Three years later, we traveled to Gurgaon in the summers. I was seven months pregnant and ambling whale-like post-dinner seemed like just the thing to do. I thought I left you waiting inside the gates of the house. I turned at the end of the lane when suddenly I saw a streak of black chased by stray mongrels. I’ve never sprinted faster in my life. I snatched at a walking stick and ran into the darkness with the whole family running after me.  We searched high and low for an hour before I discovered you sitting on a five foot high window ledge of a house under construction nearby. “Mishka” I wailed and you leapt straight into my arms. Daughter, I never went walking without you after that. We were inseparable.

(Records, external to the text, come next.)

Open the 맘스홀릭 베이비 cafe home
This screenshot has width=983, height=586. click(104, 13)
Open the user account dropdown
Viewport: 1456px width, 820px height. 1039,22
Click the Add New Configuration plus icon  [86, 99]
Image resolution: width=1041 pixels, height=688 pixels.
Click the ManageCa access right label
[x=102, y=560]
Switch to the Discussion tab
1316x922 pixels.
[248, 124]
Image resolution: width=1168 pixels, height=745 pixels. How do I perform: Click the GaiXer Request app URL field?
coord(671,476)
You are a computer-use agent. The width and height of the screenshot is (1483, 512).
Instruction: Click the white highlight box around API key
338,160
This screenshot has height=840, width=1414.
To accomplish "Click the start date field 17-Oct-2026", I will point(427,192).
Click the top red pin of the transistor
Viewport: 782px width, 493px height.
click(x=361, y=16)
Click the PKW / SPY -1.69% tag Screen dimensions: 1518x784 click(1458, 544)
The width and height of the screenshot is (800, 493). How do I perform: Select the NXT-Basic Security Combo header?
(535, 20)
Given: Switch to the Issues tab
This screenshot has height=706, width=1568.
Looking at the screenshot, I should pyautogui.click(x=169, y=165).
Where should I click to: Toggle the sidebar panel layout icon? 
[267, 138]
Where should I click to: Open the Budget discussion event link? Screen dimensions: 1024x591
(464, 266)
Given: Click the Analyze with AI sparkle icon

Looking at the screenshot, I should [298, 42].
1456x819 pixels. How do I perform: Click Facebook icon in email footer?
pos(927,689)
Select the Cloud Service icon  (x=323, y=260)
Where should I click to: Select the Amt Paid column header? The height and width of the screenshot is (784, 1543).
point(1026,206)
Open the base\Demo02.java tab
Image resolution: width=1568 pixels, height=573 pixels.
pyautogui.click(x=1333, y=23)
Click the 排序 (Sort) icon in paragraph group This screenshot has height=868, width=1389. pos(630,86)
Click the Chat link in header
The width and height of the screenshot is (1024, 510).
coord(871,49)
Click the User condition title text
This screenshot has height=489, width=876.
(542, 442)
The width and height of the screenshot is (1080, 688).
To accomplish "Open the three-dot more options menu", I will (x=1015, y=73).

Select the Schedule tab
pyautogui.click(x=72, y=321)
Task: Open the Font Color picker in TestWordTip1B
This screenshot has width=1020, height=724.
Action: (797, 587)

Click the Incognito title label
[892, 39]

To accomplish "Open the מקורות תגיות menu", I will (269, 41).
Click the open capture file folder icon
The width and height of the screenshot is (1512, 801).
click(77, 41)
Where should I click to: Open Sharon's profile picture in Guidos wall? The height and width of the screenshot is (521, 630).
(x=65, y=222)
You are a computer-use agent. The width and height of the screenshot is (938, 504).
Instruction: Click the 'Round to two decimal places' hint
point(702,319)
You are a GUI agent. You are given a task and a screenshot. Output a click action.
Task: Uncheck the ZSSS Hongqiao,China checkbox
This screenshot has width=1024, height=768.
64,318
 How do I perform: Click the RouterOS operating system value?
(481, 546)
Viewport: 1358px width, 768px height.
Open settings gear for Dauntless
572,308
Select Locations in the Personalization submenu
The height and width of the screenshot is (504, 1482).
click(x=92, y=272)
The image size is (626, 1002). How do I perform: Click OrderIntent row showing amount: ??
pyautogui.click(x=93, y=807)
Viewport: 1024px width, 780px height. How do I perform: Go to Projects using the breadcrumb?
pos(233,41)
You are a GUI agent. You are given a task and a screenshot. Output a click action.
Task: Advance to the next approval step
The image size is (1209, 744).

You made yourself a beautiful and healthy life. Other than your cataract at age eleven that didn’t respond to treatment, you’d almost never been sick. I watched you go blind and stopped my periodic rearrangement of furniture. You rarely bumped into it as you intelligently mapped the outlay of the apartment in your head. At age twelve you were still chasing a tinkling ball at the park downstairs. Then suddenly you showed the first signs of old age. You slept close to twenty hours a day, lost weight and almost gave up eating. I had your mouth restructured this summer and never thought you’d survive the GA. But for one, all your teeth were still intact and you came out with a dazzling new grin. You still wouldn’t eat though. I pumped you full of drugs, pricked you for intravenous lines and bathed and groomed you incessantly because you bore the fetid smell of death. You were frail, so frail and I clung desperately to you and refused to let you go. That fateful morning I saw you falling as you struggled to eat and I decided to put you down. You died peacefully in my arms. Forgive me.

Why write this while I still grieve, struggle to draw and grope for words? Because catharsis. RIP, Mishka.